Extracted data: Begin

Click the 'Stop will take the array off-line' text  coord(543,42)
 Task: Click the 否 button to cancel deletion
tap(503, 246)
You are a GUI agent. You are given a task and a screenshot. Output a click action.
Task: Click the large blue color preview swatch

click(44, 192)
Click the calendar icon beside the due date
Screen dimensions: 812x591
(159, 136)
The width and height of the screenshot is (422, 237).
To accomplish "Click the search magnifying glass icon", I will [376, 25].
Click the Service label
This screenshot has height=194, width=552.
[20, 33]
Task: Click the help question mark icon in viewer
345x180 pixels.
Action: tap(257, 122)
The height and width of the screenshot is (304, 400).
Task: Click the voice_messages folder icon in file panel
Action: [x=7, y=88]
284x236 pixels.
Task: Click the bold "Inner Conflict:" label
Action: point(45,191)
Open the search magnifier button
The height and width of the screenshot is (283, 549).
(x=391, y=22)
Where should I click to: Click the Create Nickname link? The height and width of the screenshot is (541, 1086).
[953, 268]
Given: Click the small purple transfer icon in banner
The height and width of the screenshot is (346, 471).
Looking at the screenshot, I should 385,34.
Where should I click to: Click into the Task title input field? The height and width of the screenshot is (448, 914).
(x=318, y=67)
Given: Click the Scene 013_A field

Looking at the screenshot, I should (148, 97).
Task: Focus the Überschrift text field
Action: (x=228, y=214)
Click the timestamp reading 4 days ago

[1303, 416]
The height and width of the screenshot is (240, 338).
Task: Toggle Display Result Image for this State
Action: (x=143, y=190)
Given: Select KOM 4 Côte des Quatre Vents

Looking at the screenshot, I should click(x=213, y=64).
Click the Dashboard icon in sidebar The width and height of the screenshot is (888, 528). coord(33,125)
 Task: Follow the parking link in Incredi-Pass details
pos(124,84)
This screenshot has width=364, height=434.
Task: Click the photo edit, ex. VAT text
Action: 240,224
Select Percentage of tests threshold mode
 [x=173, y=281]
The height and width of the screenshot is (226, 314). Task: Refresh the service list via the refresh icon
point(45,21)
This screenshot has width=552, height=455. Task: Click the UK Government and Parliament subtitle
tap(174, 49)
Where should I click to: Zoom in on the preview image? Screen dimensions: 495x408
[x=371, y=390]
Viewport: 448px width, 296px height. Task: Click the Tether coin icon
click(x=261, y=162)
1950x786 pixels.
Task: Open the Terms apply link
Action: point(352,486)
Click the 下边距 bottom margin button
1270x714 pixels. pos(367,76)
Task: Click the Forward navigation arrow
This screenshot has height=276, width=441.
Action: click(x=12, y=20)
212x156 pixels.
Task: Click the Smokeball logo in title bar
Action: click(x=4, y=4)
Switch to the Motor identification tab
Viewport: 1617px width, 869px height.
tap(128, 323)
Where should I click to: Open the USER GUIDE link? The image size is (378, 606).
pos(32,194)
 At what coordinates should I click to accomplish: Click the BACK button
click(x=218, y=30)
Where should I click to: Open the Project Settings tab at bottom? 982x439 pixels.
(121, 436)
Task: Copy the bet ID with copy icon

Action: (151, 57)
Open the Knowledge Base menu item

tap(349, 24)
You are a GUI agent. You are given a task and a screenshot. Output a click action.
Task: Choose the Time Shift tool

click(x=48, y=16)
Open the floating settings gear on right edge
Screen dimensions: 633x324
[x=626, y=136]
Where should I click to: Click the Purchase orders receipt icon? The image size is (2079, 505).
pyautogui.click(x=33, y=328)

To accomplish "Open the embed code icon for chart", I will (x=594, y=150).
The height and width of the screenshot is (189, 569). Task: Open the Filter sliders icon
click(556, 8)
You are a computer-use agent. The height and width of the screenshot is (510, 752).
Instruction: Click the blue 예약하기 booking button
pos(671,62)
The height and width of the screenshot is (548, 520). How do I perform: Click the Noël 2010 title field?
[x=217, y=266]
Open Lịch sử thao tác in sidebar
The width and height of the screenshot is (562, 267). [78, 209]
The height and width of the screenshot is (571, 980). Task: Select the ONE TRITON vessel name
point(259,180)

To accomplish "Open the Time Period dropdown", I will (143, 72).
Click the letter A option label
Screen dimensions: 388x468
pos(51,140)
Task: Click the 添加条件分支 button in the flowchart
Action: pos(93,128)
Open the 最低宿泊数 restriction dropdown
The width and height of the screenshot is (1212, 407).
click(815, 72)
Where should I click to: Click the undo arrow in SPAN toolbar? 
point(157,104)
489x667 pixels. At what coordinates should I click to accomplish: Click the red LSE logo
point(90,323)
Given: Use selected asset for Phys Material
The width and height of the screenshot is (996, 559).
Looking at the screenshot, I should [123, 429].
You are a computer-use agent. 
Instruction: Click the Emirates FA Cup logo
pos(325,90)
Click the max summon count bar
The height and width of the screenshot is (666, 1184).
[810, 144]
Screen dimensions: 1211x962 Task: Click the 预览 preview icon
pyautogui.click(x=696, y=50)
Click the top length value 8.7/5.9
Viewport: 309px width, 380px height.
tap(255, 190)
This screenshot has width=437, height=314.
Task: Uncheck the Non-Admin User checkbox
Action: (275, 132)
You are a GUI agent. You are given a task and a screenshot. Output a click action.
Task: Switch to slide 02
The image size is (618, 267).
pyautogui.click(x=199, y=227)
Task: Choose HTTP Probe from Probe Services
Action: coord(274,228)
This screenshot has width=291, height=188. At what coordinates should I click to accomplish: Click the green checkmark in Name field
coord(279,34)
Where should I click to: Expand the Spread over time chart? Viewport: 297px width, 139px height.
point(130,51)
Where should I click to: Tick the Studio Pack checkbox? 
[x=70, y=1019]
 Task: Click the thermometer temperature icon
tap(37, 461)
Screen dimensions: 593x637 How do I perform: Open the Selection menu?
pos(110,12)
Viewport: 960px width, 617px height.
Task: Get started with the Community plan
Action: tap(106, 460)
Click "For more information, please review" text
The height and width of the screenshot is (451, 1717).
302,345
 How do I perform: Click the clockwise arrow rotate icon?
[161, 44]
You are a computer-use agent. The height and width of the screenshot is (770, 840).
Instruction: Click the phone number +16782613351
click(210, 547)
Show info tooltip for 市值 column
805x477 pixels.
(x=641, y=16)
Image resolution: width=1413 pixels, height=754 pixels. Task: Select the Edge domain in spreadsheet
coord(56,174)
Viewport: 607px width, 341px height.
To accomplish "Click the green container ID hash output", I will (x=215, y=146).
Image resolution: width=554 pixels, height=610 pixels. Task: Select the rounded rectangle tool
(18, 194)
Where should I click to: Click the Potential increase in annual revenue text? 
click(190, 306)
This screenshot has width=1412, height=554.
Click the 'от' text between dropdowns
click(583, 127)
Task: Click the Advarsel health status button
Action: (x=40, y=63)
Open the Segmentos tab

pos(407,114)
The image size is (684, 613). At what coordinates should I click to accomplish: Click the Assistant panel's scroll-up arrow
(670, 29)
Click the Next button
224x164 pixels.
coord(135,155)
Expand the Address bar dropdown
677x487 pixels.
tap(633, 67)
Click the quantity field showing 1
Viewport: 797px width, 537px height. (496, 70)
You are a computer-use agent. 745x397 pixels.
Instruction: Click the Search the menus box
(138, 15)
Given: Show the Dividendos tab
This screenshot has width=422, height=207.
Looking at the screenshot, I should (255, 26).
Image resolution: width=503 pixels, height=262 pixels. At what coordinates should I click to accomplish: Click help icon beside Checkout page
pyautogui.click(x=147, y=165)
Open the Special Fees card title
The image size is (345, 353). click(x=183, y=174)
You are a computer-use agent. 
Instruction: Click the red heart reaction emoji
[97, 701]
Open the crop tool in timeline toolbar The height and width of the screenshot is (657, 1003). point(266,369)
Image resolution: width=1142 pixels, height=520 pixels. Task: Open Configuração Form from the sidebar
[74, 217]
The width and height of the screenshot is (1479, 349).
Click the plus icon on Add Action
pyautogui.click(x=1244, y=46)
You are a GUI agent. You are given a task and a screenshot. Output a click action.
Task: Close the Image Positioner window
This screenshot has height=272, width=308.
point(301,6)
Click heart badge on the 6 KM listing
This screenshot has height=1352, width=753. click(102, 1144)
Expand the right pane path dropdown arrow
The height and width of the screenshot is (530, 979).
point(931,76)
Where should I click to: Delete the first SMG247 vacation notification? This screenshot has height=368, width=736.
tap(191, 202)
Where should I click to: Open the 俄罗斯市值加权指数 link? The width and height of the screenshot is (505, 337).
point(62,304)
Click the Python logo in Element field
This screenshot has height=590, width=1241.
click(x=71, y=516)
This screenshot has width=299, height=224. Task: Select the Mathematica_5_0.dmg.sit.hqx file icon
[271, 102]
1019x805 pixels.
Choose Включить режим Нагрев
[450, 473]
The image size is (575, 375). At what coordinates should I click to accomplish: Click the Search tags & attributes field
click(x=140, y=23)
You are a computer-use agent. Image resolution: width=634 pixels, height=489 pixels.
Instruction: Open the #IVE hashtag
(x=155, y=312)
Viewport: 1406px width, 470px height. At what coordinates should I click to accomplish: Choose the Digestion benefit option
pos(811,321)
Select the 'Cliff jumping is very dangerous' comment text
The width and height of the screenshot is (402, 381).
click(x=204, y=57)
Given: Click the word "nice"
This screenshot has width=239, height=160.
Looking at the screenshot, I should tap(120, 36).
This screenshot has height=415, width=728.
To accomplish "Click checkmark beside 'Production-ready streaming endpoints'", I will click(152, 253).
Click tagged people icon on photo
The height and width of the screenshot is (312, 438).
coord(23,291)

Extracted data: End

**Exercise instructions**
In the listing above, find the line with "The height and width of the screenshot is (346, 471)." and the line with "Task: Click the Forward navigation arrow", then print exactly those two lines and every line between them, and nothing more.

**Response area**
The height and width of the screenshot is (346, 471).
Looking at the screenshot, I should 385,34.
Where should I click to: Click into the Task title input field? The height and width of the screenshot is (448, 914).
(x=318, y=67)
Given: Click the Scene 013_A field

Looking at the screenshot, I should (148, 97).
Task: Focus the Überschrift text field
Action: (x=228, y=214)
Click the timestamp reading 4 days ago

[1303, 416]
The height and width of the screenshot is (240, 338).
Task: Toggle Display Result Image for this State
Action: (x=143, y=190)
Given: Select KOM 4 Côte des Quatre Vents

Looking at the screenshot, I should click(x=213, y=64).
Click the Dashboard icon in sidebar The width and height of the screenshot is (888, 528). coord(33,125)
 Task: Follow the parking link in Incredi-Pass details
pos(124,84)
This screenshot has width=364, height=434.
Task: Click the photo edit, ex. VAT text
Action: 240,224
Select Percentage of tests threshold mode
 [x=173, y=281]
The height and width of the screenshot is (226, 314). Task: Refresh the service list via the refresh icon
point(45,21)
This screenshot has width=552, height=455. Task: Click the UK Government and Parliament subtitle
tap(174, 49)
Where should I click to: Zoom in on the preview image? Screen dimensions: 495x408
[x=371, y=390]
Viewport: 448px width, 296px height. Task: Click the Tether coin icon
click(x=261, y=162)
1950x786 pixels.
Task: Open the Terms apply link
Action: point(352,486)
Click the 下边距 bottom margin button
1270x714 pixels. pos(367,76)
Task: Click the Forward navigation arrow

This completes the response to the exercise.